## TASK TO COMPLETE
Excerpt from the entries below: please repeat exactly the lines from the one containing "Screen dimensions: 595x437" through the last one, both ends included, with no pictures.

-- GIVEN DATA follows --

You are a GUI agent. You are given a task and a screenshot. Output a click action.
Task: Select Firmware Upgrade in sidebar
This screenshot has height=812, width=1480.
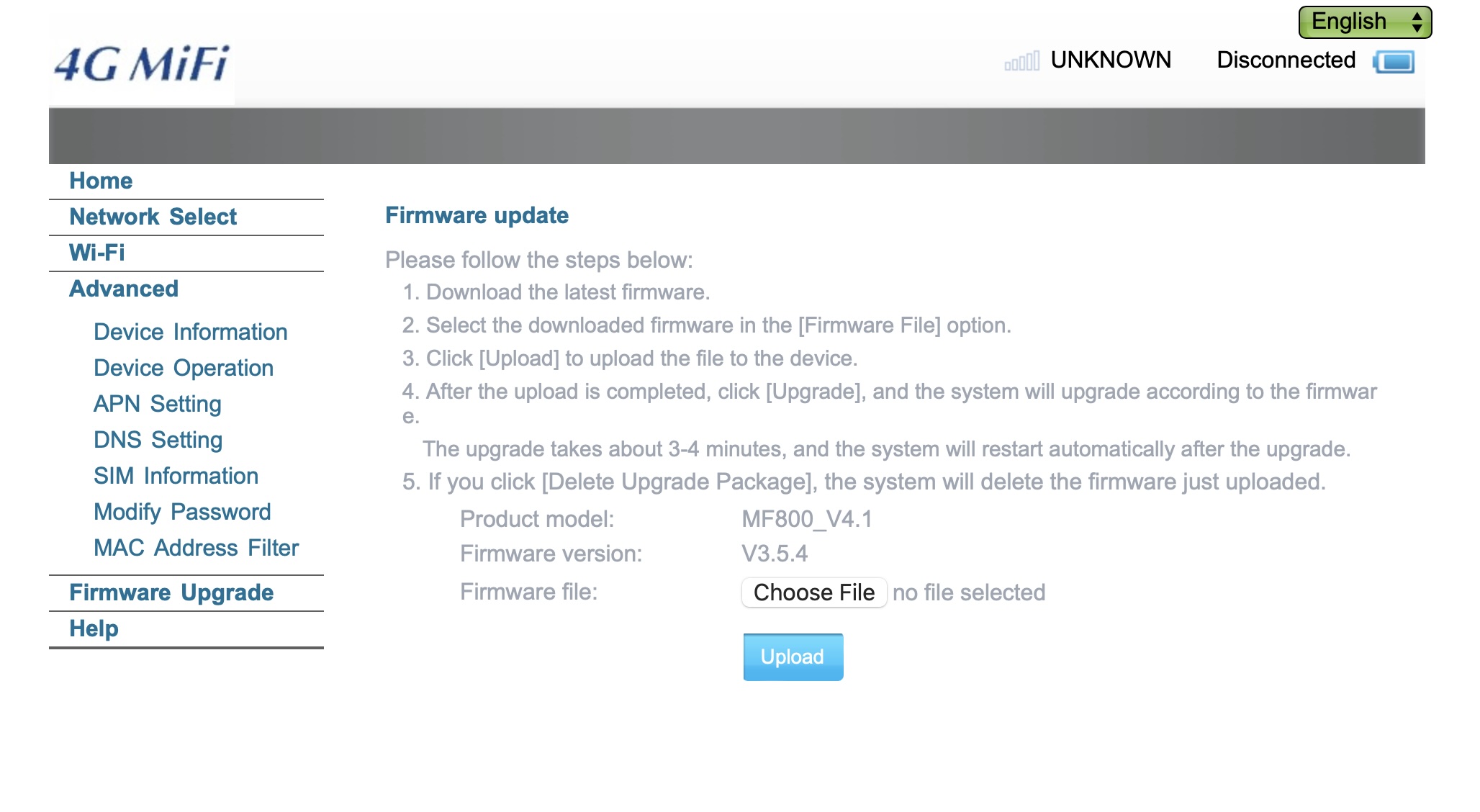tap(171, 592)
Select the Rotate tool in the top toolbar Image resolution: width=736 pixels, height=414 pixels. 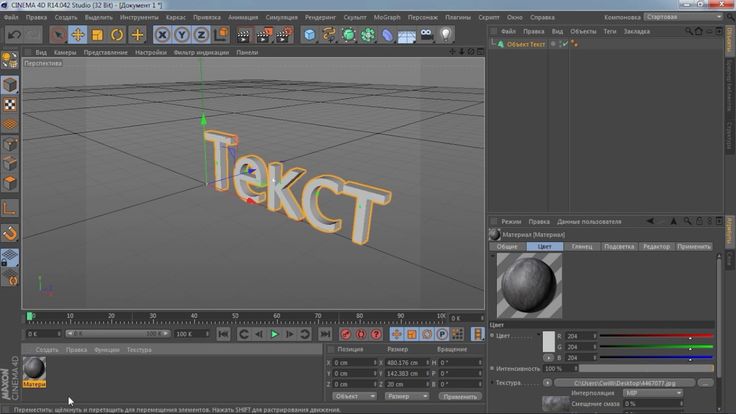tap(117, 35)
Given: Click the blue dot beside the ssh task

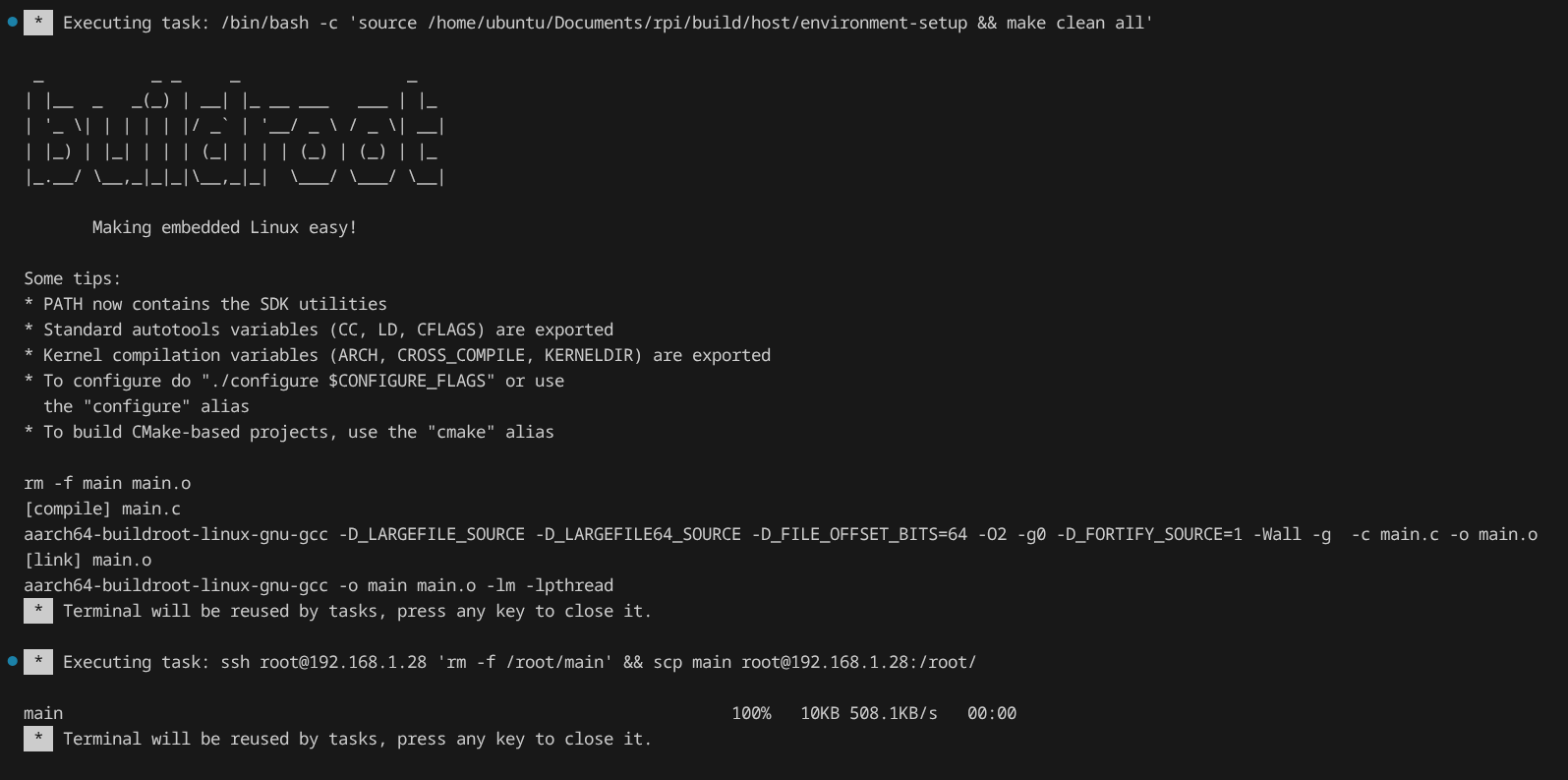Looking at the screenshot, I should click(x=12, y=661).
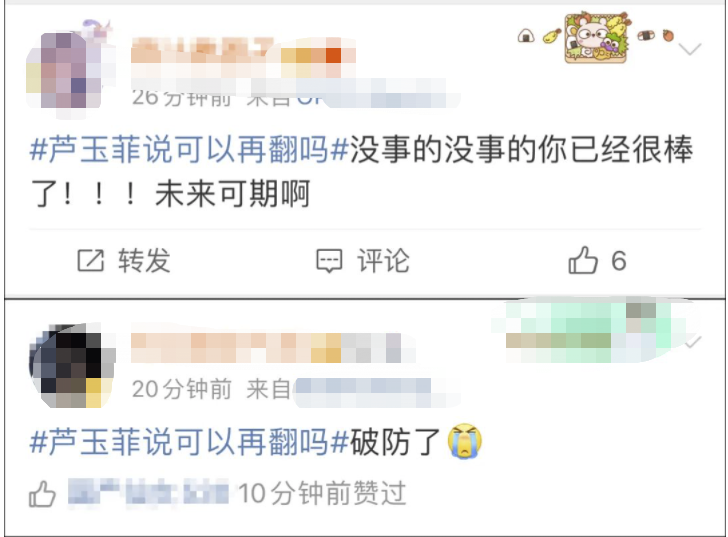Screen dimensions: 728x537
Task: Click thumbs-up icon beside 10分钟前赞过
Action: pos(42,493)
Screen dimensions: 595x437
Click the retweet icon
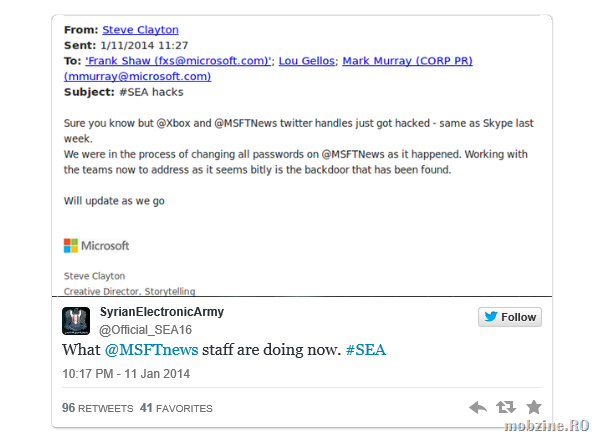click(x=506, y=407)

-- GIVEN DATA concluded --

## SOLUTION
Screen dimensions: 595x437
Click the retweet icon
click(x=506, y=407)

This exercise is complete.